GIVEN REQUEST: Starting at the line that contains "520x277 pixels. Task: Choose" and continuing to the end of the material, rewrite those lines with "Data Cursor" substituted by "Pan" and nothing else altered. Omit the pictures from your answer.

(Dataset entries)
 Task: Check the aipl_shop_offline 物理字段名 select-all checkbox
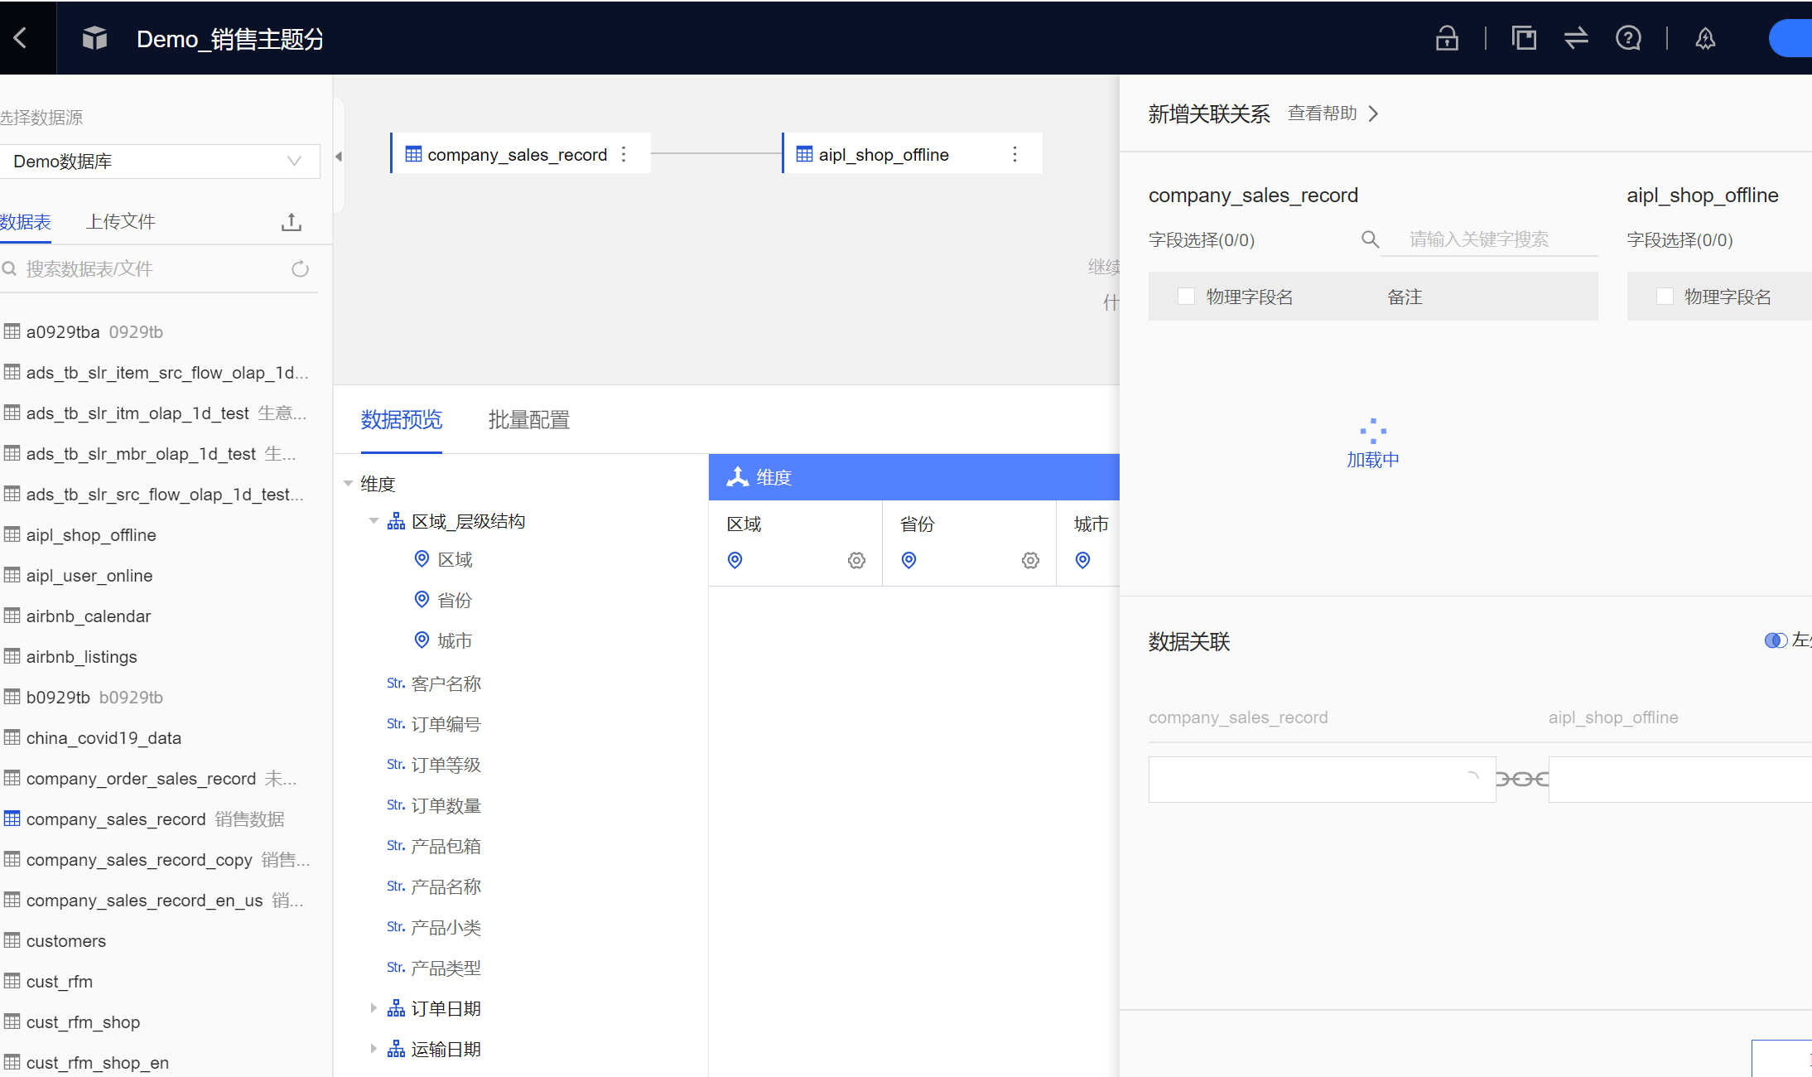(x=1665, y=297)
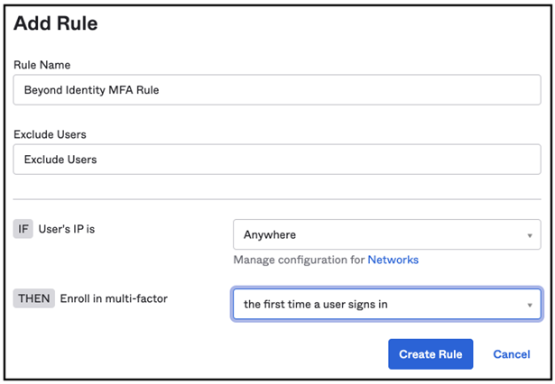
Task: Click the 'Manage configuration for' helper text
Action: [x=298, y=260]
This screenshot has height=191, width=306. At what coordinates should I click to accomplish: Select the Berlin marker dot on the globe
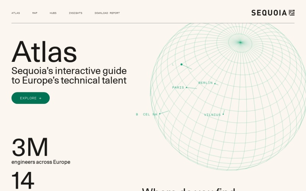coord(215,83)
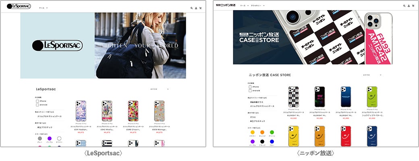Open the account icon on LeSportsac store
This screenshot has height=161, width=419.
[196, 8]
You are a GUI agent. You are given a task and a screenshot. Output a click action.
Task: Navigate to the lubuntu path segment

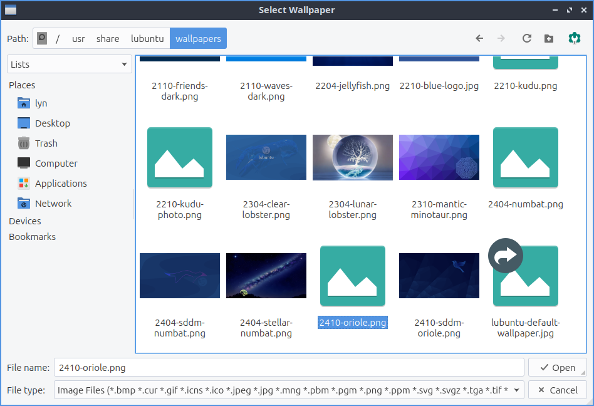click(147, 38)
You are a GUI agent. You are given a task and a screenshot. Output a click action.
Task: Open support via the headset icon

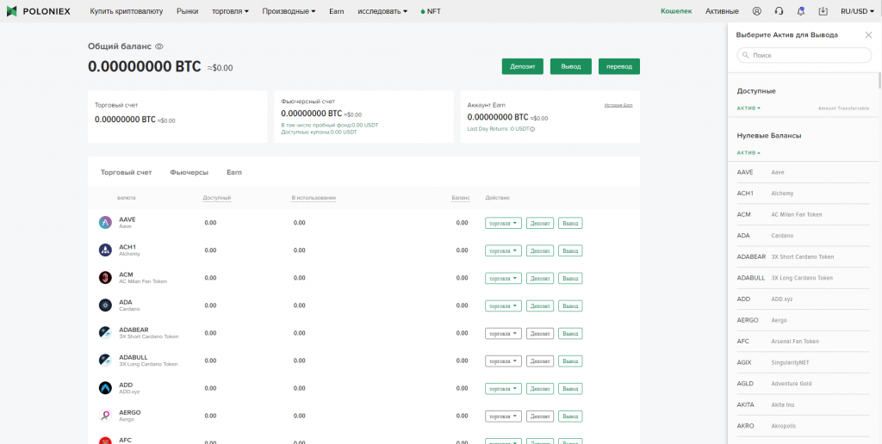[779, 11]
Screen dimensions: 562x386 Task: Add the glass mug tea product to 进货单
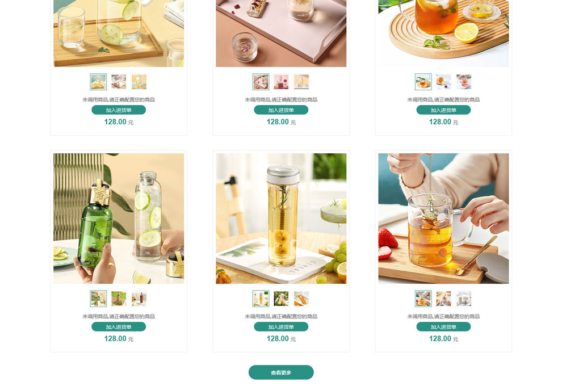pyautogui.click(x=443, y=326)
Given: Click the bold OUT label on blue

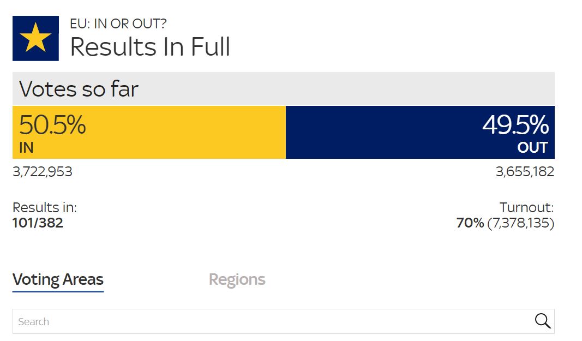Looking at the screenshot, I should [532, 148].
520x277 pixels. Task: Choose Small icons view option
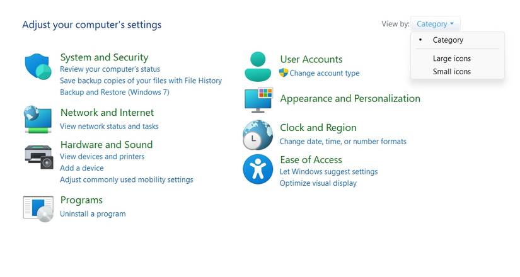(x=451, y=72)
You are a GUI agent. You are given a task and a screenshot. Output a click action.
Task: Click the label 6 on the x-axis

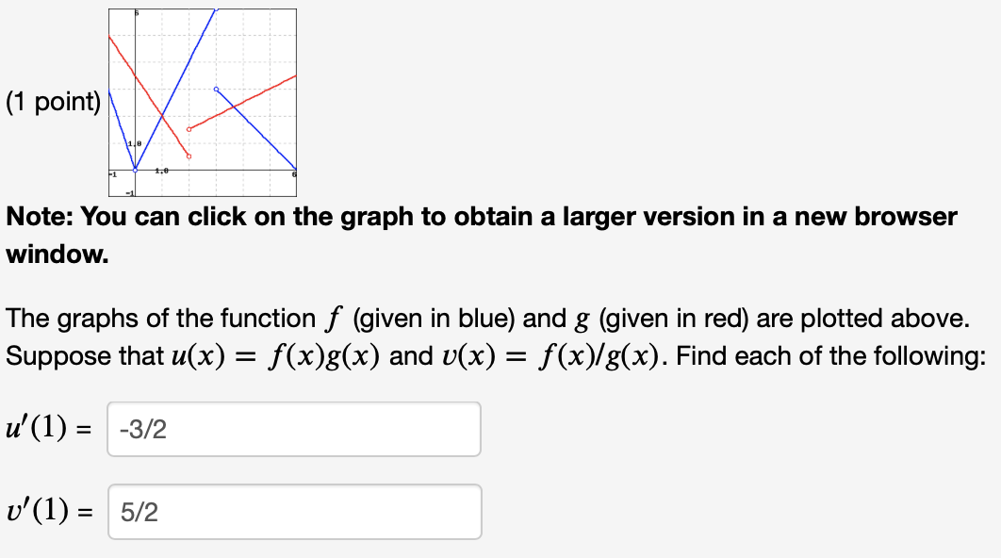pos(294,172)
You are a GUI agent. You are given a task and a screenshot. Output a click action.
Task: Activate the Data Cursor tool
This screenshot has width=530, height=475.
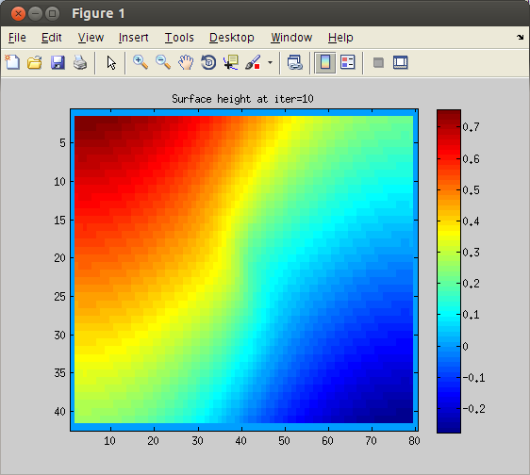point(231,62)
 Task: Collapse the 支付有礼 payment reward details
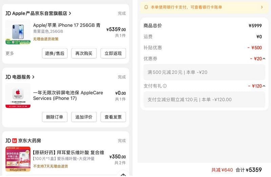[x=264, y=86]

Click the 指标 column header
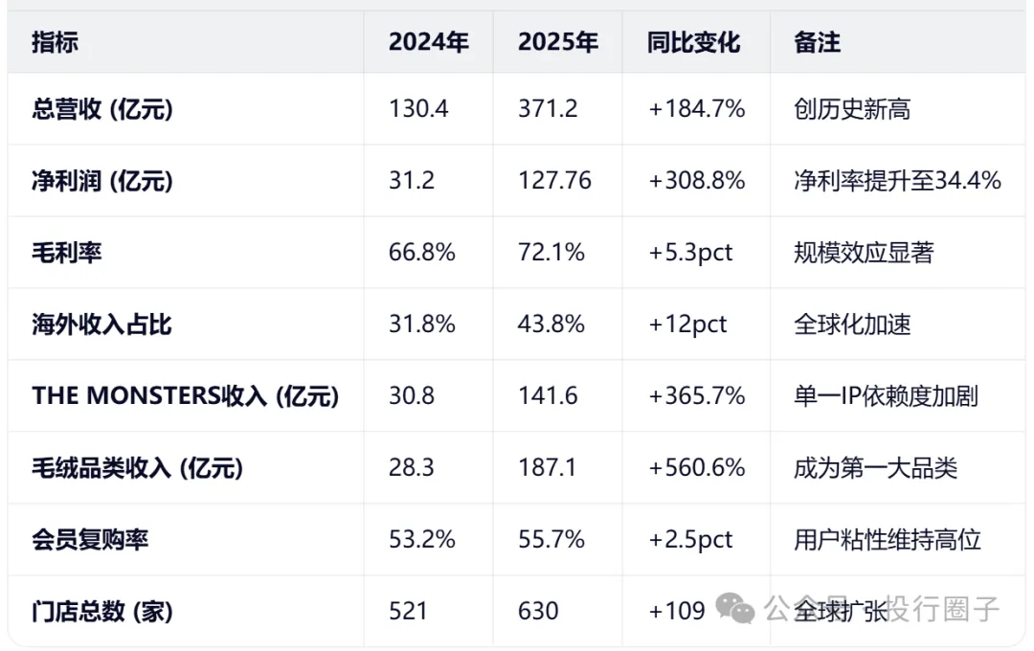coord(56,42)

WORKED SOLUTION:
520x277 pixels. Task: Choose Small icons view option
(x=451, y=72)
You are a GUI agent. You are given a task and a screenshot. Output a click action.
Task: Click the label 6 on the x-axis

pos(294,172)
You are a GUI agent. You are given a task and a screenshot. Output a click action.
Task: Activate the Pan tool
This screenshot has width=530, height=475.
point(231,62)
 Task: Collapse the 支付有礼 payment reward details
[x=264, y=86]

Click the 指标 column header
coord(56,42)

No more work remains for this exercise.